CALL 6: Martinsville paid $662K in construction claims with no bid, no contract

MARTINSVILLE, Ind. -- The Martinsville City Council has launched an investigation into how a construction contractor received $662,310 in taxpayer money without a bid and without a contract.

The city council hired Bunger and Robertson, a Bloomington law firm, at $295/hour to investigate whether the city followed proper procedures and laws.

Records obtained by Call 6 Investigates show the city paid Roberts Construction LLC and its president James Edward Roberts more than half a million dollars in claims dating back to July 2016.

“It was shocking, and it was especially shocking that the city’s only been working with this company since 2016,” said Kris Fuller, (R) Martinsville City Council. “What really threw it together was when I requested all quotes and bids and contracts and there were none.”

The city has halted work with Roberts Construction while the law firm conducts its investigation.

It’s not clear where Roberts Construction is based out of, but they are not a Martinsville or Morgan County company.

The company’s website says they are located in Beech Grove, the claims submitted to the city list a P.O. Box in Cloverdale, and a registration with the Indiana Secretary of State lists an office in Freedom, which is in Owen County.

The claims submitted to the city include work for sidewalk improvement, storm sewer, asphalt and concrete work, as well as vegetation excavation.

Fuller discovered the Roberts Construction claims this summer after he started looking into citizen complaints about the city’s sidewalk improvement program.

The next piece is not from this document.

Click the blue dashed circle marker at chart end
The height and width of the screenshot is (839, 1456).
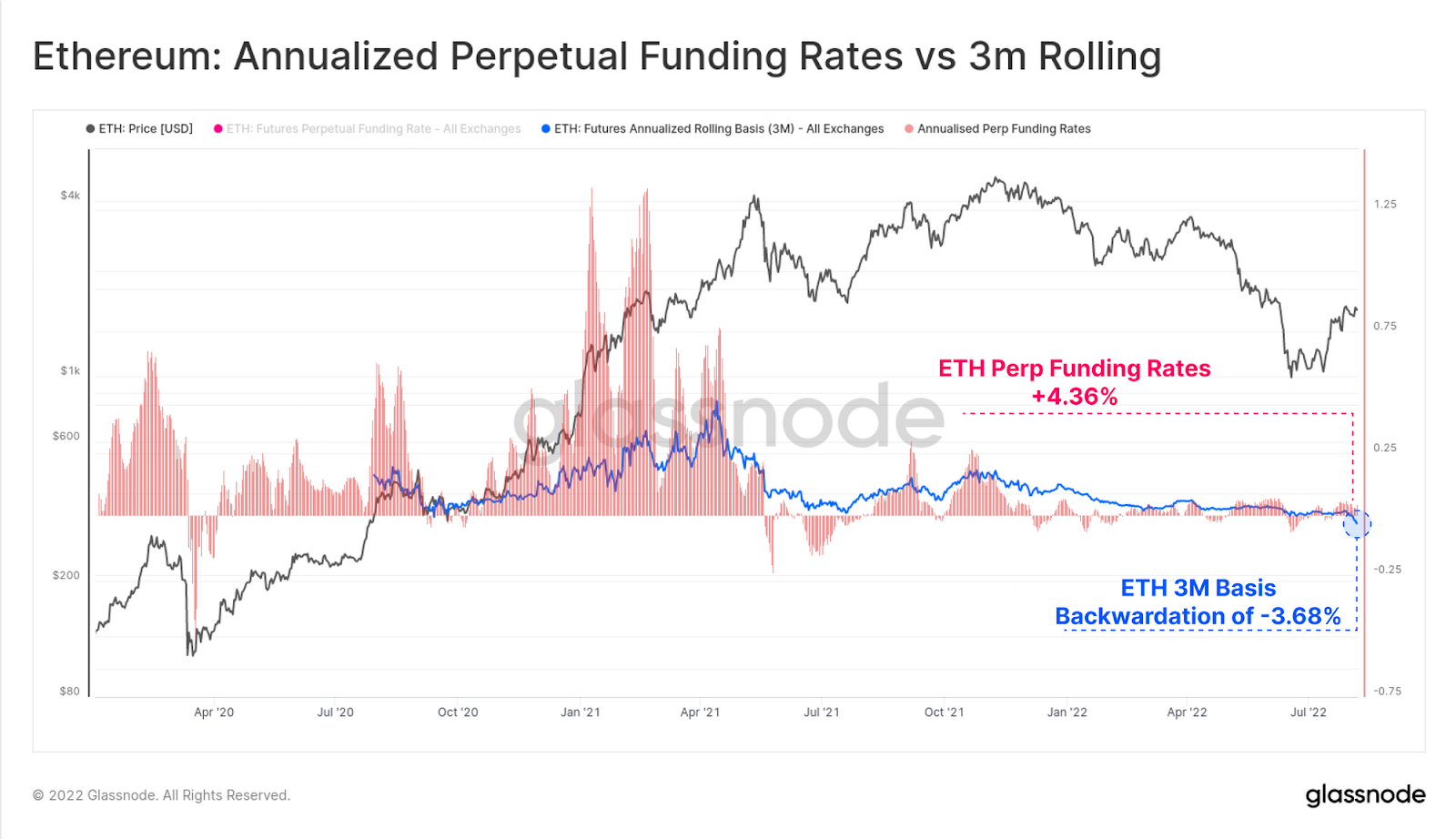tap(1357, 523)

“As a councilman, we’re stewards of the taxpayer’s dollars, and part of that is making sure any project the city does is done through open, fair competition and that one company is not favored over another,” said Fuller. “We’re looking into why that particular company was picked over any other company. Things being done fairly with open competition to all construction companies that come into the city of Martinsville to the benefit of taxpayers."

Cecelia Krefft lives in Martinsville and supports the outside investigation.

“We citizens want to know the truth,” said Krefft.

Krefft wants the law firm to look into the company’s possible ties to Mayor Shannon Kohl, and whether the city’s street department could have done the work instead.

“I don’t understand why we didn’t expand the budget and hire more employees,” said Krefft.

Call 6 Investigates spoke with Mayor Shannon Kohl, who is a Republican, along with the entire city council.

She said Roberts Construction works alongside city workers.

“We only have two city street department employees that can do concrete work,” said Kohl. “We would get nothing done if we didn’t contract out some help for them. They work alongside the city employees, so the city employees are doing a ton of work.”

Call 6 Investigates asked Kohl if she has any ties to Roberts Construction.

“I do not. My sister was married to a worker there ten years ago, and he is a former brother in law that I’m not close to and I haven’t talked to in years,” said Kohl. 

Records show her former brother-in-law and the president of Roberts Construction, James Roberts, donated $1,000 to Kohl’s mayoral campaign in 2015.

Kohl said she was the one who asked Roberts for the donation, and emphasized she called numerous companies at the time seeking $60,000 in campaign contributions.

Call 6 Investigates asked Kohl how an out-of-county company could get half a million dollars worth of work without a contract and without a bid.

“I can’t speak on that right now, and I don’t want to speculate while the review is going on,” said Kohl. “We have asked our city attorney to look at everything, not just the sidewalks, but all policies and bidding procedures with every department. The review will let us know what we need to change and what we need to do differently.”

Kohl pointed out the city council approved the Roberts Construction claims.

“I’m certainly not going to stand in the way of their review if they want to hire someone and pay for it, but I’m not sure I think it’s necessary with the scope of review we are doing,” said Kohl. “I feel like this is overshadowing the success that we’ve been having.”

Councilman Fuller said the council did approve the claims, but he assumed the Board of Public Works had already vetted the contractor.

“It’s our belief when the claims get to us that everything has been done correctly before it’s been brought to the council and that all laws are being followed,” said Fuller. “In this case, we’re investigating to make sure that indeed happened.”

Call 6 Investigates reached out to Roberts Construction, but they declined to comment.

Fuller said no one has accused the company of not doing the work, but rather, the question is whether the city followed laws and procedures.

The law firm’s investigation is expected to take several months.

Bunger and Robertson Attorney William Beggs is charging the city an hourly rate of $295 an hour, the hourly rate of an associate is $245 an hour, with a paralegal at $80 an hour, according to the contract.

Indiana law says when public works projects cost less than $50,000, the board should seek quotes from at least three companies by mailing them a notice with plans and specifications and the board shall award the contract to the lowest and most responsive bidder.

For public works projects greater than $150,000, Indiana statute has a laundry list of requirements including publishing notice seeking bids and requiring bidders to submit financial statements and proposed plans for doing the work.

The law also says that a single public works project can’t be divided into multiple projects for the purpose of avoiding the requirement to solicit bids.

The Bloomington law firm is expected to look at whether these laws applied in Martinsville’s case and if so, whether those laws were followed.